Marcos Buvinic Martinic.

LO MEJOR DE NUESTRO PUEBLO

22-08-2019 - 14:09
Quizás todavía hay quienes no se enteran que el domingo pasado, 18 de agosto, ha sido decretado en Chile como el Día Nacional de la Solidaridad y -probablemente- son más los que ignoran la razón por la que el Estado de Chile decretó la celebración de esa fecha especial: ese es el día en que se celebra la memoria de san Alberto Hurtado, quien el 18 de agosto de 1952 murió a este mundo para vivir eternamente en el Señor Jesús resucitado, como tanto él lo deseó y esperó.

La solidaridad reúne -en sus diversos significados convergentes- lo mejor del espíritu humano y es la base del verdadero humanismo, pues es la capacidad de ponerse en el lugar del otro y actuar eficazmente ante la situación que el otro padece. En esta capacidad solidaria se expresa -sin duda- lo mejor de nuestro pueblo, lo mejor del “alma de Chile”, como la llamaba el recordado Cardenal Raúl Silva Henríquez.

No es menos significativo que el Día Nacional de la Solidaridad se celebre en el día de la memoria de san Alberto Hurtado, pues es el reconocimiento de la sociedad civil a un hombre que encarna de manera ejemplar lo que significa ser solidario: en el Padre Hurtado se manifiesta que la solidaridad significa ir avanzando en el compartir los bienes, en la búsqueda infatigable de la verdad y de una sociedad más justa; ir avanzando en una entrega personal hasta dar la propia vida por los demás; se trata -como él mismo lo decía- de “dar hasta que duela” y todo esto en medio de la profunda alegría que significa dar con un “contento, Señor, contento” en los labios y en el corazón.

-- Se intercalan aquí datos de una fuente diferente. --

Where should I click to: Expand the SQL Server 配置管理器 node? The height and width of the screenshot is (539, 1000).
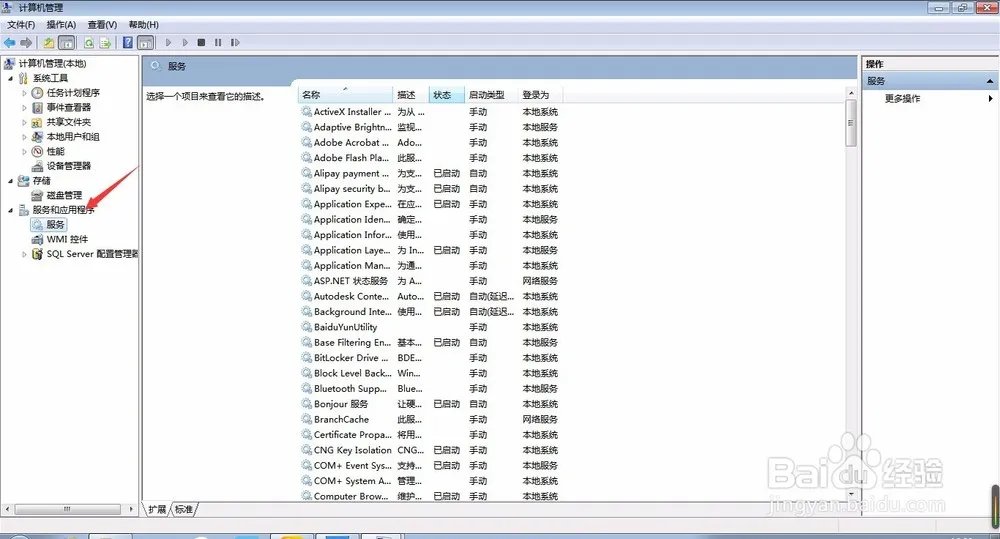tap(25, 254)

La misión solidaria del Padre Hurtado estuvo llena de generosa entrega y, también, llena de conflictos con quienes cerraban sus ojos ante la injusta pobreza de los pobres y lo difamaban y calumniaban. También hoy día, en medio de la dolorosa crisis que vive la Iglesia en Chile, no faltan quienes lo calumnian y buscan enlodar su vida y testimonio. De esta manera, el Padre Hurtado continúa viviendo su vocación de profeta y su suerte de profeta, pues en su misión de abrir los ojos de la sociedad chilena al escándalo de la injusticia en que vivimos tuvo que cargar con dolorosos conflictos con empresarios, con el Estado, y con la misma Iglesia que tanto amaba.

En el testimonio de la vida del Padre Hurtado brilla lo mejor del alma solidaria de nuestro pueblo y resplandece el testimonio de una fe cristiana vivida de una manera ejemplar. El Padre Hurtado, junto a Teresita de Los Andes y muchos otros más, nos permiten ver que en los santos se manifiesta la mejor de nuestro pueblo, lo mejor del alma nacional, lo mejor de la vida según el Evangelio.

Los santos son los amigos de Dios, los que caminaron por la vida buscando servir al Señor Jesús en todas las personas y, particularmente, en los pobres y sufrientes, y son quienes -con su ejemplo- nos invitan a recorrer el mismo camino. En ellos se manifiesta la solidaridad en modo ejemplar, porque son conscientes que en cada persona que sirven es al mismo Señor Jesús a quien sirven. El Padre Hurtado nos despertó a la solidaridad como Iglesia y como país, por eso Chile no es el mismo antes y después de su paso por la vida de nuestro pueblo.

La invitación que brota desde la persona de Alberto Hurtado y del Día Nacional de la Solidaridad es a que aprovechemos las ocasiones que cada día tenemos para ser solidarios de verdad, porque en la capacidad de ser solidarios se manifiesta lo mejor de cada persona, porque allí esta lo mejor de nuestro pueblo, y porque… los pobres no pueden esperar.